## Written exercise
Reproduce the part of the data that opens with the line containing "At what coordinates" and closes with the line containing "I will 430,191.", renaming "magnifier" to "magnifying glass" and keeping everything else the same.

## Exercise data
○ ○ ○ ○ ○
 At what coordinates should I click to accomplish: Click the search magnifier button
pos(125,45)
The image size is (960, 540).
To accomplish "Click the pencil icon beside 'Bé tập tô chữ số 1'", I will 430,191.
○ ○ ○ ○ ○
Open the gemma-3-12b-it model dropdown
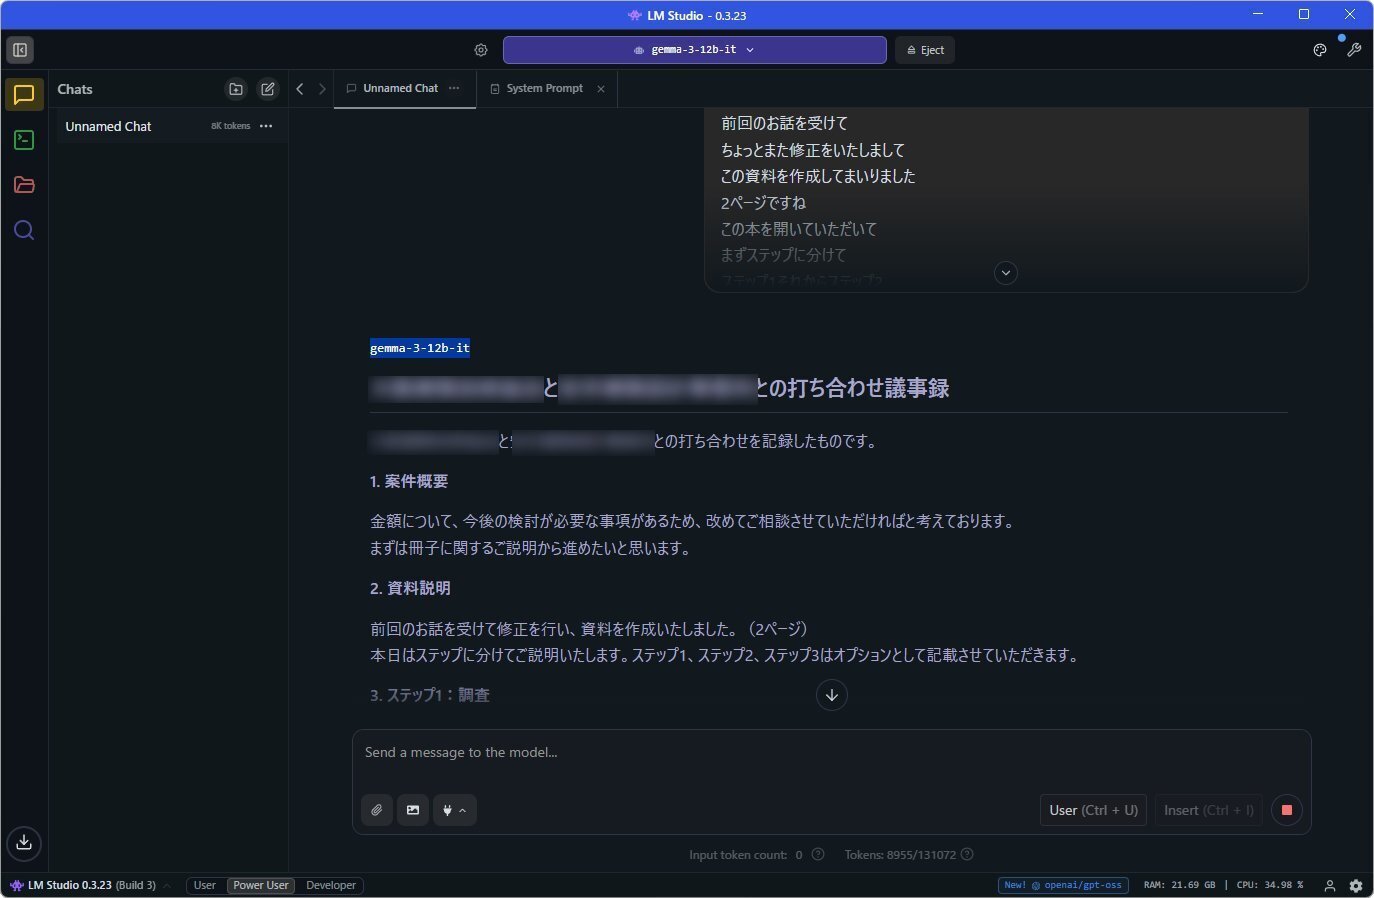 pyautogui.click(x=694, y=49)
○ ○ ○ ○ ○
## Exercise response
 At what coordinates should I click to accomplish: Click the search magnifying glass button
pos(125,45)
The image size is (960, 540).
To accomplish "Click the pencil icon beside 'Bé tập tô chữ số 1'", I will 430,191.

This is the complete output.